Nusaperdana.com, Kampar, – Rendahnya angka penyerapan tenaga kerja di Kabupaten Kampar menjadi perhatian kalangan pemuda. Dari sekitar 400 ribu penduduk, hanya sekitar 81 ribu orang yang bekerja. Kondisi tersebut dinilai harus menjadi perhatian serius Pemerintah Kabupaten Kampar dan DPRD.

Pemuda Kampar, Ikhsan Arif Suzaki, mendesak DPRD Kabupaten Kampar segera memanggil seluruh perusahaan yang beroperasi di Kabupaten Kampar melalui rapat dengar pendapat (RDP). Menurutnya, perusahaan harus diminta menjelaskan sejauh mana komitmen mereka dalam memprioritaskan tenaga kerja lokal.

"Jangan sampai perusahaan bertahun-tahun beroperasi di Kampar, tetapi masyarakat Kampar hanya menjadi penonton di negeri sendiri. DPRD harus segera memanggil seluruh perusahaan dan meminta pertanggungjawaban terkait penyerapan tenaga kerja lokal," kata Ikhsan kepada wartawan, Senin (29/6/2026).

Menurut Ikhsan, Kabupaten Kampar memiliki potensi sumber daya alam yang besar dengan banyaknya perusahaan perkebunan, pabrik kelapa sawit, hingga sektor industri lainnya. Karena itu, keberadaan perusahaan harus memberikan manfaat nyata melalui terbukanya lapangan pekerjaan bagi masyarakat Kampar.
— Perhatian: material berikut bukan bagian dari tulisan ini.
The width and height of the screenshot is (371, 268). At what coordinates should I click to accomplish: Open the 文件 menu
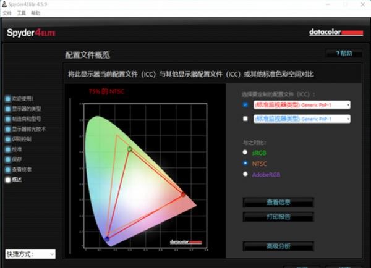pos(7,13)
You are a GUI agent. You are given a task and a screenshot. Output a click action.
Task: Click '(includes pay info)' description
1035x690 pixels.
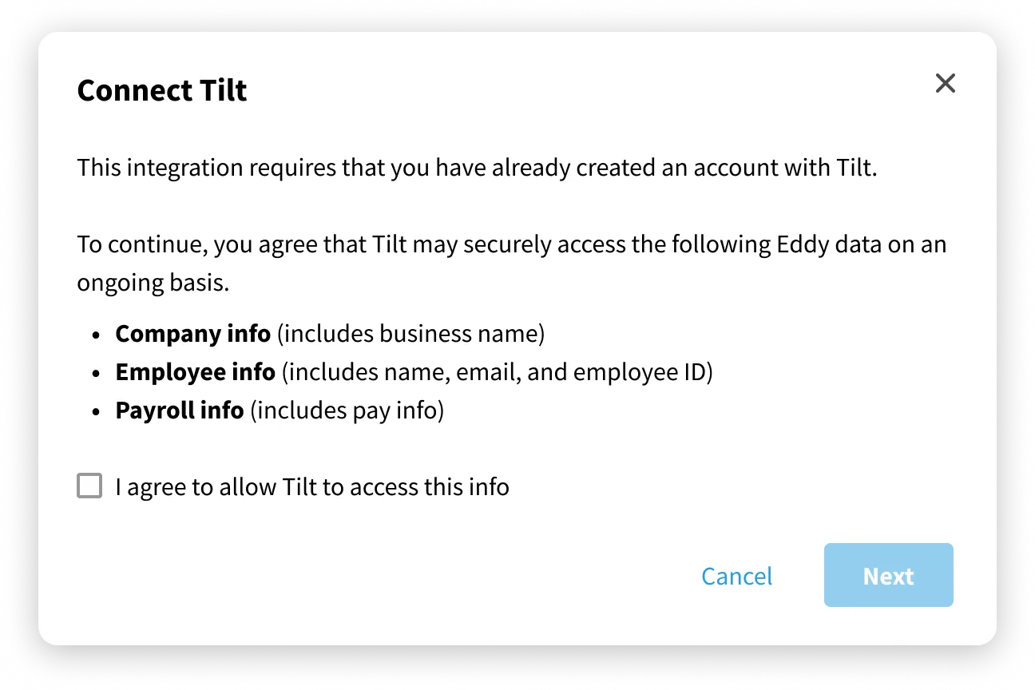(347, 410)
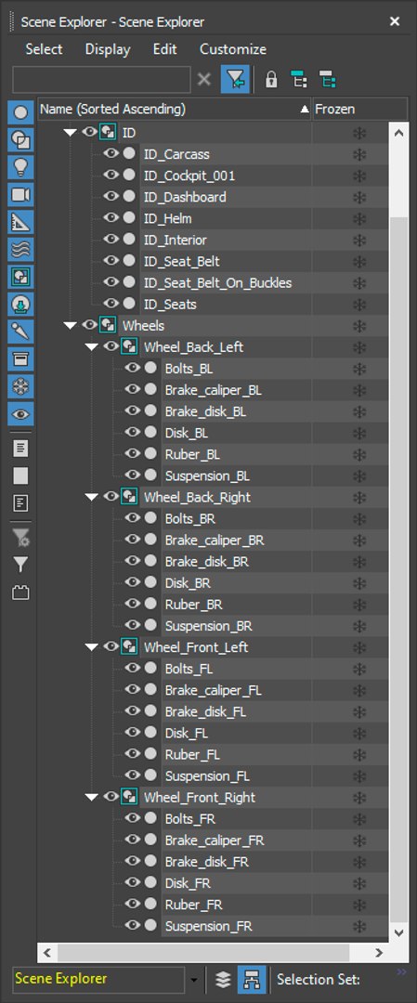Viewport: 417px width, 1003px height.
Task: Open the Display menu
Action: [x=108, y=49]
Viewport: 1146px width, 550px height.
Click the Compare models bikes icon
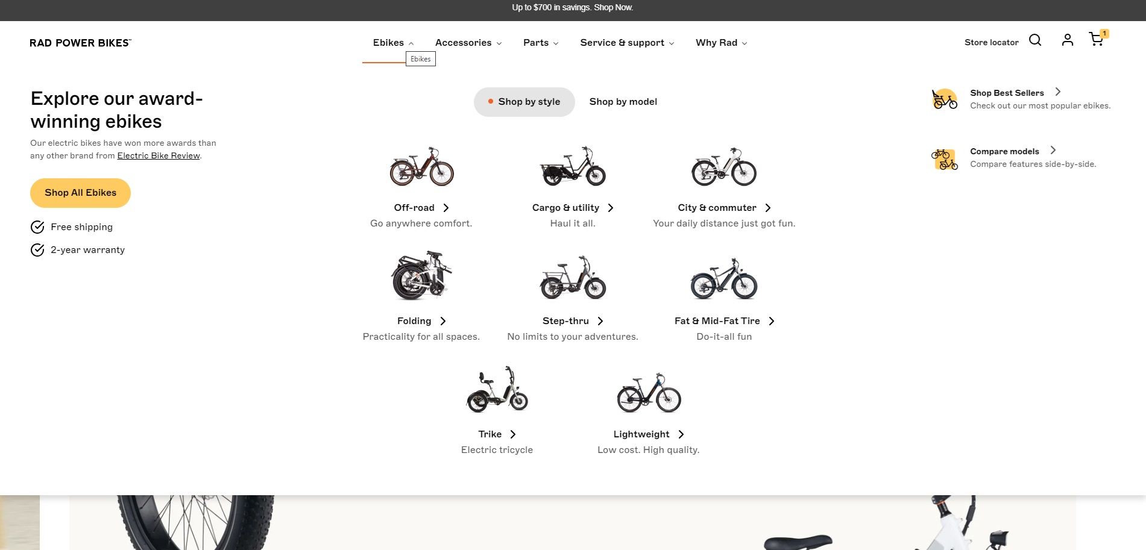945,159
Ia juga mengingatkan adanya Peraturan Daerah Kabupaten Kampar Nomor 5 Tahun 2009 tentang Penempatan Tenaga Kerja, khususnya Pasal 50 ayat (5), yang mengatur komposisi penempatan tenaga kerja sebesar 40 persen tenaga kerja lokal dan 60 persen tenaga kerja dari luar daerah sesuai kebutuhan dan kompetensi.

"Kalau aturan itu sudah ada, maka harus ditegakkan. Jangan sampai hanya menjadi tulisan di atas kertas. Putra-putri Kampar yang memiliki kemampuan harus diprioritaskan untuk bekerja di perusahaan yang beroperasi di daerah ini," tegasnya.
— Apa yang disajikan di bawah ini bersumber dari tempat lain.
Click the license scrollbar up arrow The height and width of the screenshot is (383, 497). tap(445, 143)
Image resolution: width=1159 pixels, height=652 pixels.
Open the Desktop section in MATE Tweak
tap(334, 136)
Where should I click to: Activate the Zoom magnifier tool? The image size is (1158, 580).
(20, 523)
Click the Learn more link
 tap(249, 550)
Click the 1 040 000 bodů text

Ikhsan meminta DPRD Kampar menggunakan fungsi pengawasannya untuk memastikan seluruh perusahaan mematuhi Perda tersebut. Menurutnya, DPRD tidak cukup hanya menerima laporan investasi, tetapi juga harus memastikan investasi itu memberikan manfaat langsung kepada masyarakat.
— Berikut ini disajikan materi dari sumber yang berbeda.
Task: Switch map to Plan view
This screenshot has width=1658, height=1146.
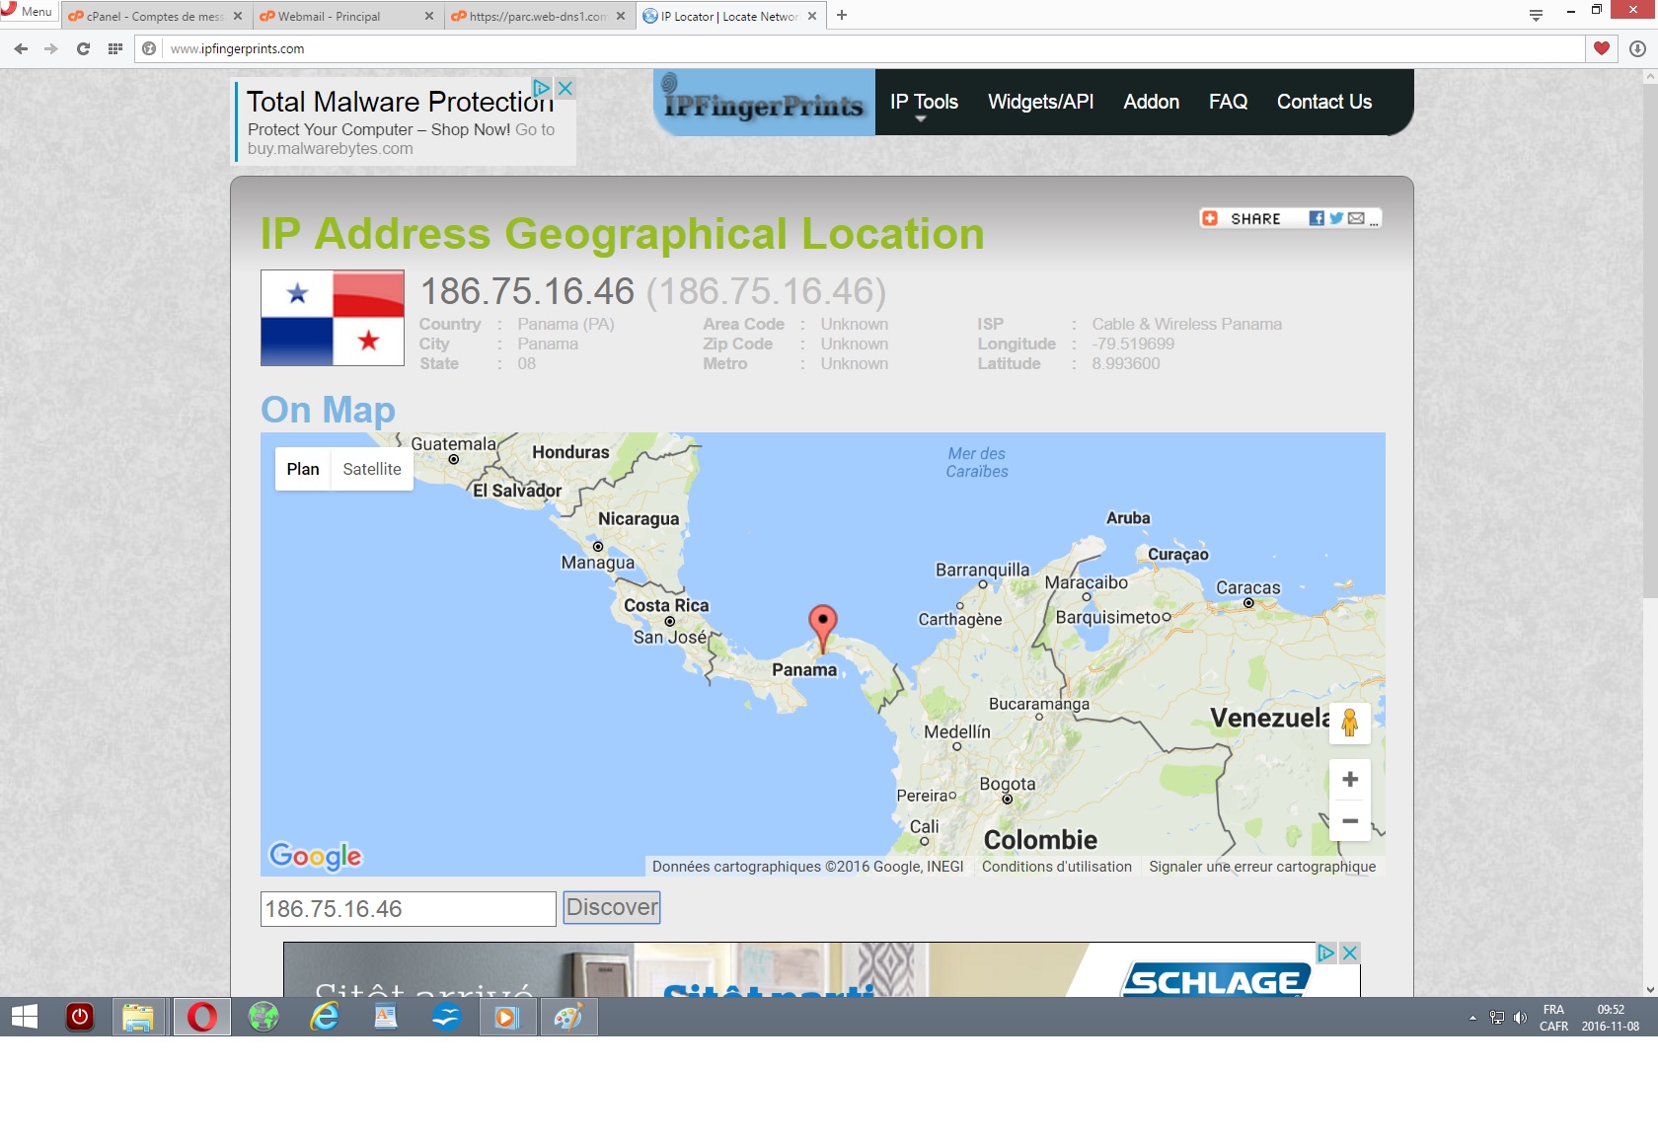Action: click(x=303, y=469)
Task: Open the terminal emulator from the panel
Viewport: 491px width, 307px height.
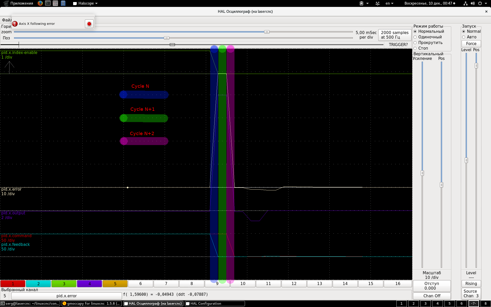Action: coord(48,3)
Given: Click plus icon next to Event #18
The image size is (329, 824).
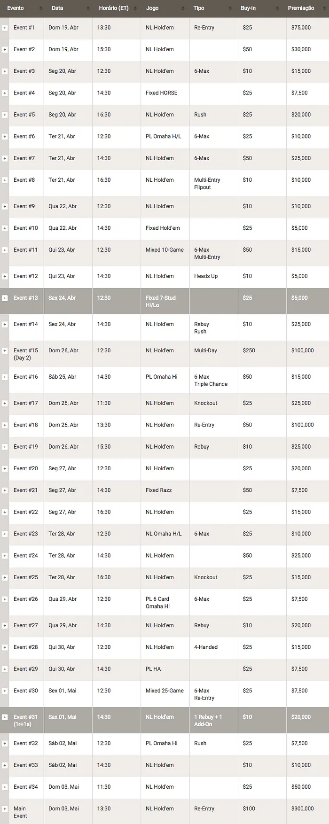Looking at the screenshot, I should 5,426.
"Kami meminta DPRD Kampar memanggil seluruh perusahaan, membuka data penyerapan tenaga kerja, dan mengevaluasi perusahaan yang belum memprioritaskan tenaga kerja lokal. Masyarakat Kampar berhak mendapatkan kesempatan kerja di daerahnya sendiri," tutup Ikhsan.